Divorced parents have a lot going on in their lives after the separation. Some move to a different house or state, some have to search for a new job and plenty of them have to help their children cope with the stressful situation. That stress can get amplified in a state like California, which has drastically different costs and living conditions than the rest of the nation.
As a custodial parent, there might be times where you are too preoccupied to notice that your ex is not following the court’s orders on child support. Depending on the amount of money you have at first, it might not seem like that big of an issue. However, demanding costs from both you and your child’s futures might change your perspective on the matter. Thankfully, even after your child turns 18 and your ex’s child support period supposedly ends, you can still pursue them in court for the money they didn’t give to you before.
Neglect for half of a century
A San Diego senior has been making headlines for managing to acquire child support from her ex-husband nearly 50 years after their divorce. When they separated, the husband chose to move to Canada and refused to pay support for his 3-year-old daughter. The woman successfully raised her daughter on her own and forgot about the money her ex owed her for decades until she started getting close to retirement.

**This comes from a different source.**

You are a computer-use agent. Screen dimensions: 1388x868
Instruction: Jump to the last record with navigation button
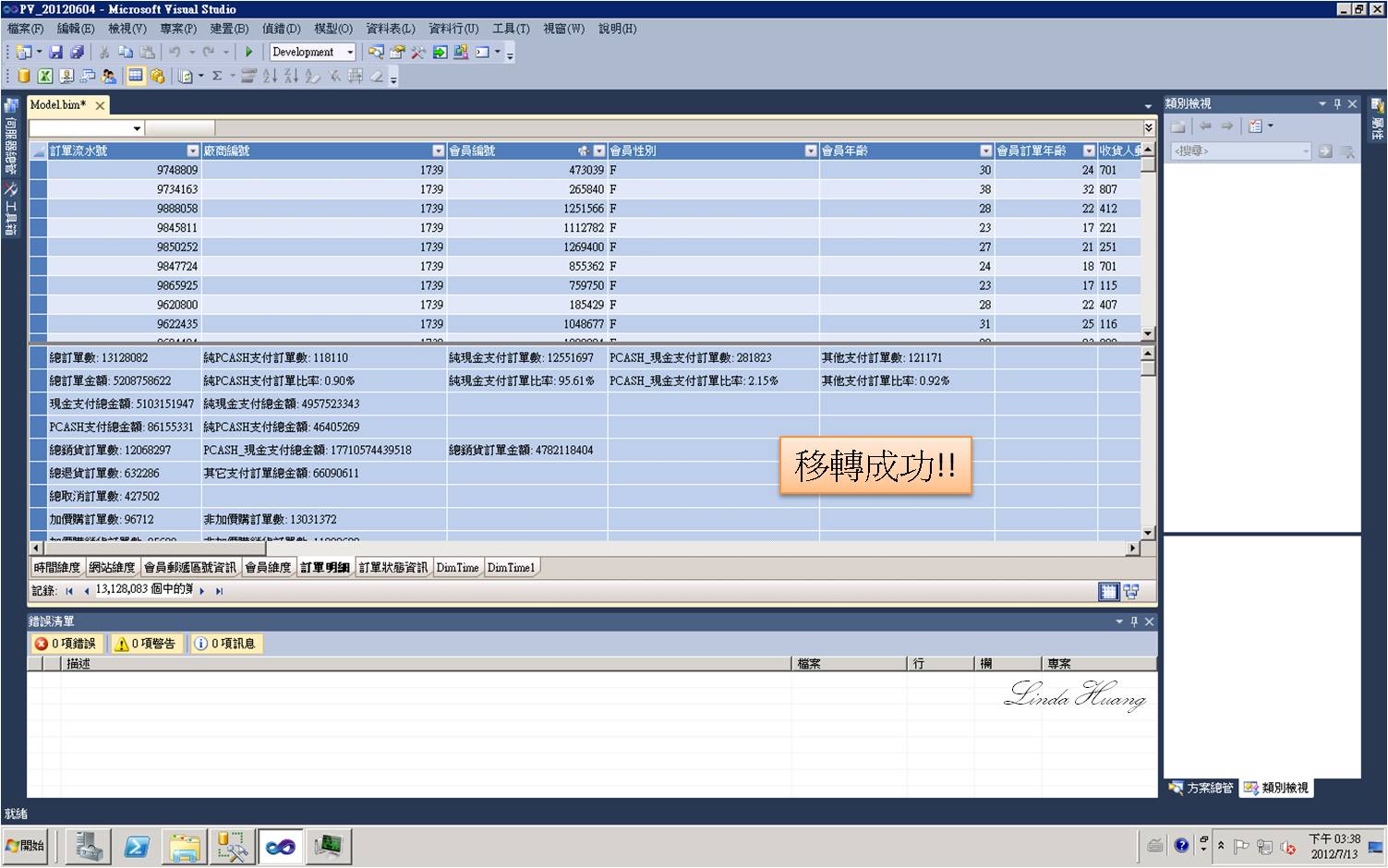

Realizing there’s no statute of limitations on child support, the woman called her ex to pay up. He initially owed $160 per month back in the 1970s, which meant he would have paid around $30,000 when his daughter graduated high school. However, the accrued interest gathered over the turn of the century increased the value to more than $170,000. The San Diego woman eventually agreed to a settlement of $150,000.
Keeping up with the court order
If there’s anything to take away from the woman’s story, it’s that it’s never too late to call your ex out if they are refusing to provide support to you and your child. Speaking with your ex on the matter is difficult and you might not feel like dealing with California’s courts again, but these payments could be crucial towards several parts of your life whether you are still raising your kid or not.
If you need to get months or years of neglected payment from your ex-spouse, make sure you seek legal assistance to help you with the issue. You and your child need as much as you can get to help you adjust properly after the separation.